# Opamp filter - oscillator How to solve this? I'm confused because of only one input in opamp.

Edit:

Here is solution:  But I'm still confused why is there only one input to opamp

• Here's a hint - how do you make a non-inverting amplifier with gain A from a single op amp? – WhatRoughBeast Nov 19 '15 at 18:56
• To answer the confusion, that's not an opamp, it's an amplifier. You can make one using an opamp, as WhatRoughBeast suggests. – Brian Drummond Nov 19 '15 at 22:01
• Thanks for comments. We are studying opamps right now so I looked on that triangle as opamp instead of some "general" amplifier . I got A=6.7 – hari Nov 19 '15 at 22:35
• Yes - A=6.7 is correct. There are two othermethods for calculating. Either you can set the pole Qp to infinite:Qp=SQRT(R3/R1)/(6.7-A). Or you can set the loop gain of the feedback system to unity (oscillation condition). – LvW Nov 20 '15 at 8:54

Consider the gain block "A" a non-inverting op amp configuration: simulate this circuit – Schematic created using CircuitLab

A = 1+R2/R1

Then see this link for analysis of the filter:

Generalized Sallen-Key architecture analysis

Compare a 3rd order BJT sallen key filter with its op-amp equivalent: - Sorry about it being a 3rd order filter but the principle is just the same. The BJT has a voltage gain of about 1 from base to emitter so treat the transistor as a gain block. If the gain increases, to keep the same type of response C2 has to lower and the other values have to increase to keep the frequency (and Q factor) the same.

It doesn't matter what is inside the gain block at all.

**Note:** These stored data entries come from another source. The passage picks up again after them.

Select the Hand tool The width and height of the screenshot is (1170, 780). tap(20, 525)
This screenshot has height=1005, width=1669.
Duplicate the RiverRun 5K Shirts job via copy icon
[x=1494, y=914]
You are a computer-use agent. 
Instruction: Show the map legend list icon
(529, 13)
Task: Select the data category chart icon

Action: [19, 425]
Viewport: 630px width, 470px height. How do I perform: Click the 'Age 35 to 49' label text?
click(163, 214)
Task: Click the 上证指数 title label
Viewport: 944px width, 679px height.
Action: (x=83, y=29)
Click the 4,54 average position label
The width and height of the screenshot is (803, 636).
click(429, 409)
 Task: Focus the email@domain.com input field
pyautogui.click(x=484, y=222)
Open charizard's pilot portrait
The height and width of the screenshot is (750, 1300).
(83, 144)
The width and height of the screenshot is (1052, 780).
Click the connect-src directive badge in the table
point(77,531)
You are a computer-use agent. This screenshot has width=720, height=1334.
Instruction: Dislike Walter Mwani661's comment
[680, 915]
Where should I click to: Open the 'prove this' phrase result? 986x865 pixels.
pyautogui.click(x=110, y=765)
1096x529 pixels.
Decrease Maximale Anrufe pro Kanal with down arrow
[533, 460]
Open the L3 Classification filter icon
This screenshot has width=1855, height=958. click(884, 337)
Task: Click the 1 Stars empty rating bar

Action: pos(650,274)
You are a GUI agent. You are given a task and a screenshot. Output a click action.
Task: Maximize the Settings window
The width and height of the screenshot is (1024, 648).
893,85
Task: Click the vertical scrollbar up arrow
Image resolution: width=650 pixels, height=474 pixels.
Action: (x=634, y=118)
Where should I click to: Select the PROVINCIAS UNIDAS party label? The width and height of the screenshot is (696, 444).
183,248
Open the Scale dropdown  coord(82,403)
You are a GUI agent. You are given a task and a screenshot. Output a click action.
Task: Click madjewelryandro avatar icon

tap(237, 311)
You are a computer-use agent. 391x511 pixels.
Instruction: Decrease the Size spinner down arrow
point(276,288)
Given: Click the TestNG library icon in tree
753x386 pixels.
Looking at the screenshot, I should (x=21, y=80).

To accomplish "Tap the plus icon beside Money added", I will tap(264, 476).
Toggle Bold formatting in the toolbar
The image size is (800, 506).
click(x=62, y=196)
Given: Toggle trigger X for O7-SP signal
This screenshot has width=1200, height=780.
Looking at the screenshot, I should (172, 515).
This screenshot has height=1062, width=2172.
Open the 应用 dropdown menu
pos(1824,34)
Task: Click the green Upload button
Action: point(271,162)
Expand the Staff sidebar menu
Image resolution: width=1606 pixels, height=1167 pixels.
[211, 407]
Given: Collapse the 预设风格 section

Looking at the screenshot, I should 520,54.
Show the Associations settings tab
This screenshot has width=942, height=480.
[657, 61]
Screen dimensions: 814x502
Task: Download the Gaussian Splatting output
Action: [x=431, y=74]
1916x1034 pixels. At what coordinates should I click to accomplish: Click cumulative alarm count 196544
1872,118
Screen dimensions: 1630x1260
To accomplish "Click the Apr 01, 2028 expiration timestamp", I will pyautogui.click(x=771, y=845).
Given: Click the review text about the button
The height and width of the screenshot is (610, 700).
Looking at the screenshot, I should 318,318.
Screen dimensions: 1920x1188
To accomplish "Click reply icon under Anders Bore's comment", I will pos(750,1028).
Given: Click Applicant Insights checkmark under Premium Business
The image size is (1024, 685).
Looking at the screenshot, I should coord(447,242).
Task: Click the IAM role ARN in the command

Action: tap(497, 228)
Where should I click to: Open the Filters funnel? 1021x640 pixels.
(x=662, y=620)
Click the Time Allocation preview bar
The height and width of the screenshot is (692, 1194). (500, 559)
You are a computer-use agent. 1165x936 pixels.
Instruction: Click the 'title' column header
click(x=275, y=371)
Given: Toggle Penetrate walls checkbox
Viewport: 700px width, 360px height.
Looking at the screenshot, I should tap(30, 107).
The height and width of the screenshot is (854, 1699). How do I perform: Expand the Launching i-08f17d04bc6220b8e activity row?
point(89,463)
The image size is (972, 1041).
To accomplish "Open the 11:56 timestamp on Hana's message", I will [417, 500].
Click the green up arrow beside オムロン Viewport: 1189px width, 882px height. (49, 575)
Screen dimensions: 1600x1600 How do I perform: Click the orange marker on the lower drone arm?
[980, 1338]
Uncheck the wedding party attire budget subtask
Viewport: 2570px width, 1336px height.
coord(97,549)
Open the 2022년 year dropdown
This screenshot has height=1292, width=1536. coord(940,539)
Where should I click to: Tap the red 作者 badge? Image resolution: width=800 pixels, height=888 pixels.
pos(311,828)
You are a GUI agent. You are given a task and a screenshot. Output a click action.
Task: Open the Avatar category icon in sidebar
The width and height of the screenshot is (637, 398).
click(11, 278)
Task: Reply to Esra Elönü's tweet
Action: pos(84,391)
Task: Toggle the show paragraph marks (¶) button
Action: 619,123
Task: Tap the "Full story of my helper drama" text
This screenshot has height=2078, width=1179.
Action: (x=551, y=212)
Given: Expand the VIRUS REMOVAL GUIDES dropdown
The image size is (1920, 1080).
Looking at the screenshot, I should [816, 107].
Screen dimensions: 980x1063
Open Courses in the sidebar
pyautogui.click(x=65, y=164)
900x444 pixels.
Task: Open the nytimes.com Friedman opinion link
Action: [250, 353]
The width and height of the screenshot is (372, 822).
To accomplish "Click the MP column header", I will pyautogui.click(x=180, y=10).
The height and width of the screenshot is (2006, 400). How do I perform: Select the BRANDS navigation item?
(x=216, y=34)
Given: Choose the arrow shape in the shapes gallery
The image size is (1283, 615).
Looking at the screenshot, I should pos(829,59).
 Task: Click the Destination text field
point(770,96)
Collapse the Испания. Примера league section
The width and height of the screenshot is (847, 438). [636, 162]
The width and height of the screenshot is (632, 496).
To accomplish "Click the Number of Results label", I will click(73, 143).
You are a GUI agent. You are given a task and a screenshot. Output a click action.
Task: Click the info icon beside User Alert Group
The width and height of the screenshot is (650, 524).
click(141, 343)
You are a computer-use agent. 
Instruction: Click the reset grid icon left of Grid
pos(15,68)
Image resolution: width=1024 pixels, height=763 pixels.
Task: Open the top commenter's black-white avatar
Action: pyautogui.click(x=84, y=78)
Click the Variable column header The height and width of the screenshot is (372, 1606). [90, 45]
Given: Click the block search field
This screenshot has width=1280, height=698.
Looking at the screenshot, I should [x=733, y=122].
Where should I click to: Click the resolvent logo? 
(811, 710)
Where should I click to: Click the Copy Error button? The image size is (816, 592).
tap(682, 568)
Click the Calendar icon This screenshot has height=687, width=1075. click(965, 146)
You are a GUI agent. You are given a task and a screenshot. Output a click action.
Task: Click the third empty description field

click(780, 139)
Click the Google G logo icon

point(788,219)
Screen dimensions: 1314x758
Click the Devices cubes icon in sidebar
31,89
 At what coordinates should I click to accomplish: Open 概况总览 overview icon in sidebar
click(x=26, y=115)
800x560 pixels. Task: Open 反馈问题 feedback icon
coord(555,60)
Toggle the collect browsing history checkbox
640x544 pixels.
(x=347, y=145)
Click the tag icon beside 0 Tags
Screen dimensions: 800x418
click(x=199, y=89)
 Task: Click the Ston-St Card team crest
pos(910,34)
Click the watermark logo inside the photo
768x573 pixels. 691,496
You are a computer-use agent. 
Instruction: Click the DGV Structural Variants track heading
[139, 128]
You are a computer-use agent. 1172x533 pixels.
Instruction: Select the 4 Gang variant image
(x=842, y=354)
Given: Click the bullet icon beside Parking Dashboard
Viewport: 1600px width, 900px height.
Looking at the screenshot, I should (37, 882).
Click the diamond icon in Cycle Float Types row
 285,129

However, for this circuit to oscillate you have to ground the input and what you will find is that it oscillates at exactly the same frequency as a wien bridge oscillator with a gain of 3 when R1=R2 and C1=C2

• @hari my asssumption about gain is that R1=R2=R etc. so maybe plug that into the equations as a means to simplify, after all it's still a sallen key with that simplification. – Andy aka Nov 19 '15 at 23:47 simulate this circuit – Schematic created using CircuitLab

Think it as like this schematic above. In the figure the opamp is demonstrated is like this. If you do the calculations you will see that you can put this instead of the gain block over there. However, it may would appeal the answer a little bit.